Today, Grieg is considered one of the main Romantic era composers and his music is part of the standard classical repertoire. He frequently used Norwegian folksongs and dances in his own compositions and subsequently brought the music of Norway to fame. Writing to his American biographer, Grieg once explained “the traditional way of life of the Norwegian people, together with Norway’s legends, Norway’s history, Norway’s natural scenery, stamped itself on my creative imagination from my earliest years.”

Although Grieg appears to have dedicated himself to establishing single-handedly a national identity for Norwegian classical music, he wrote comparatively little music for orchestra. He was a master of the miniature, both in terms of melody and form, and he seemed to be much more at home writing piano music or music for piano and voice. His most popular orchestral works, the Piano Concerto, the music for Peer Gynt, the Holberg Suite, the Symphonic Dances, and the Norwegian Dances were exceptions to his normal mode of working. He also wrote a symphony when he was twenty but it languished in a library in Bergen with Grieg’s ominous hand-written message on the cover: “Must never be performed”. Of course, it was eventually, though not until over a hundred years later.

Edvard Grieg (1843-1907): Norwegian Dances. Frankfurt Radio Symphony Orchestra cond. Paavo Järvi. (Duration: 18.52; Video 720p)

The Norwegian Dances were first published in 1881 as pieces for four hands on one piano. This was a popular format at a time when public orchestral concerts were comparatively rare events, and usually limited to large cities with concert halls. Many orchestral works were transcribed for piano duet and the format became immensely popular especially among amateur pianists who rarely had the opportunity to attend orchestral concerts. It was the most convenient way of becoming familiar with the concert repertoire. The four movements are derived from traditional Norwegian melodies which Grief had found in a collection published thirty years earlier. In 1888, Grieg’s piano duets were orchestrated by the distinguished Czech violinist, Hans Sitt. This is the version performed on this video.

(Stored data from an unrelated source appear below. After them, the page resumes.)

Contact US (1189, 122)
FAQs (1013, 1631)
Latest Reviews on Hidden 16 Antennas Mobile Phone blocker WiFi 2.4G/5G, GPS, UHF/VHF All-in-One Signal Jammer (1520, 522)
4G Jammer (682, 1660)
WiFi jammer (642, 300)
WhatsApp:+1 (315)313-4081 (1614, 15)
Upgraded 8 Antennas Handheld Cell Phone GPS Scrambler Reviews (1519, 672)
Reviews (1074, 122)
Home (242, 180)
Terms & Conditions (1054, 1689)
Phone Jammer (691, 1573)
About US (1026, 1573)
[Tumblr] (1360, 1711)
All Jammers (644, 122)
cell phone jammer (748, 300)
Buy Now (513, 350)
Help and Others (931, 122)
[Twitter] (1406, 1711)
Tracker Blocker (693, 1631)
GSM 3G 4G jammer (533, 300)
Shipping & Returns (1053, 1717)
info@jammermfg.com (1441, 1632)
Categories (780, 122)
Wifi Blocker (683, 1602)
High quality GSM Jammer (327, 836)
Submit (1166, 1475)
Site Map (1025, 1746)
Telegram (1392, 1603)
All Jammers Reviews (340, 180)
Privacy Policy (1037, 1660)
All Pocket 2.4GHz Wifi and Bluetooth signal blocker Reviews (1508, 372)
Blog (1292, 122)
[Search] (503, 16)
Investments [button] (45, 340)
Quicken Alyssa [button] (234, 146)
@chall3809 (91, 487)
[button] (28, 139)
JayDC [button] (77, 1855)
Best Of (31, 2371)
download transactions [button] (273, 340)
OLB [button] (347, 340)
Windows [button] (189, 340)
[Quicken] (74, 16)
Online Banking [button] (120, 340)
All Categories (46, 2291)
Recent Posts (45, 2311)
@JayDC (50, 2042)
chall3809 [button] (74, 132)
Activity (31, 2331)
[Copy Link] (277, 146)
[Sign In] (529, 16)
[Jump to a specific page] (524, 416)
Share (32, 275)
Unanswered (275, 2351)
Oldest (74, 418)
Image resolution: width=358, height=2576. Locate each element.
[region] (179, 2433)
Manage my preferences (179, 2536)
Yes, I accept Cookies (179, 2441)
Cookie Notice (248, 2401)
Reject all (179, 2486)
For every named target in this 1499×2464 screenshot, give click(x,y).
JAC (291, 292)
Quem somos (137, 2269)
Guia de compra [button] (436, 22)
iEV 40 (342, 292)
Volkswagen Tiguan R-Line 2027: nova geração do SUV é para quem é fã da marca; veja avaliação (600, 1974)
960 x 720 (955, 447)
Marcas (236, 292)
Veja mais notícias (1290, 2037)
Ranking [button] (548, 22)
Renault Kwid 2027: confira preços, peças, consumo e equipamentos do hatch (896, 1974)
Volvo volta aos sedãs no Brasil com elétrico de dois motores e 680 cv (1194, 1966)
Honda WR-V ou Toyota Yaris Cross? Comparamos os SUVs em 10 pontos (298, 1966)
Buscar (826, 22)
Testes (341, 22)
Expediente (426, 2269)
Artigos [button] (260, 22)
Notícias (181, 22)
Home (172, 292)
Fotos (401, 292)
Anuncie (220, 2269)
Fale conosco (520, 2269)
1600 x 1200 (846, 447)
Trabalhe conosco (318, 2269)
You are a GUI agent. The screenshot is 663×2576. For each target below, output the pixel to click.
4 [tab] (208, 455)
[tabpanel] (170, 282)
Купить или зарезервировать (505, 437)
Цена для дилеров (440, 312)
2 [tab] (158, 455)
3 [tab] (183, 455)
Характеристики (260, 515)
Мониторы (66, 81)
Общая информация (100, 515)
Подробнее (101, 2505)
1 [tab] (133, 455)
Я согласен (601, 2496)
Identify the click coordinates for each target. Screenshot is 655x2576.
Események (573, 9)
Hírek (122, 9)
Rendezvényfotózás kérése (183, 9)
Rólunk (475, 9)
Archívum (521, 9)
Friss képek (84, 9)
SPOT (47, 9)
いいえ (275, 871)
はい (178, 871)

It’s a brilliant orchestration too. Each of the four dances follows a similar three-part structure, with the outer sections contrasted with the middle. The first dance is a Halling, a rural and somewhat acrobatic dance traditionally performed by young men at weddings and parties. The second dance (06:29) might sound familiar, it’s a delightful elegant dance with a brief but furious middle section. This is Greig at his most charming and delightful. The third dance (08:57) sounds a bit like a slightly cheeky circus march in which the dreamy middle section perhaps evokes the stillness of the Norwegian countryside before the march theme returns.  The last movement (12:18) beings darkly but the music soon gives way to a swaggering dance with catchy syncopations in the melody. The dance develops in an almost symphonic style and shows the composer’s extraordinary inventiveness. Grieg transforms what are essentially simple country dances into music of symphonic vision.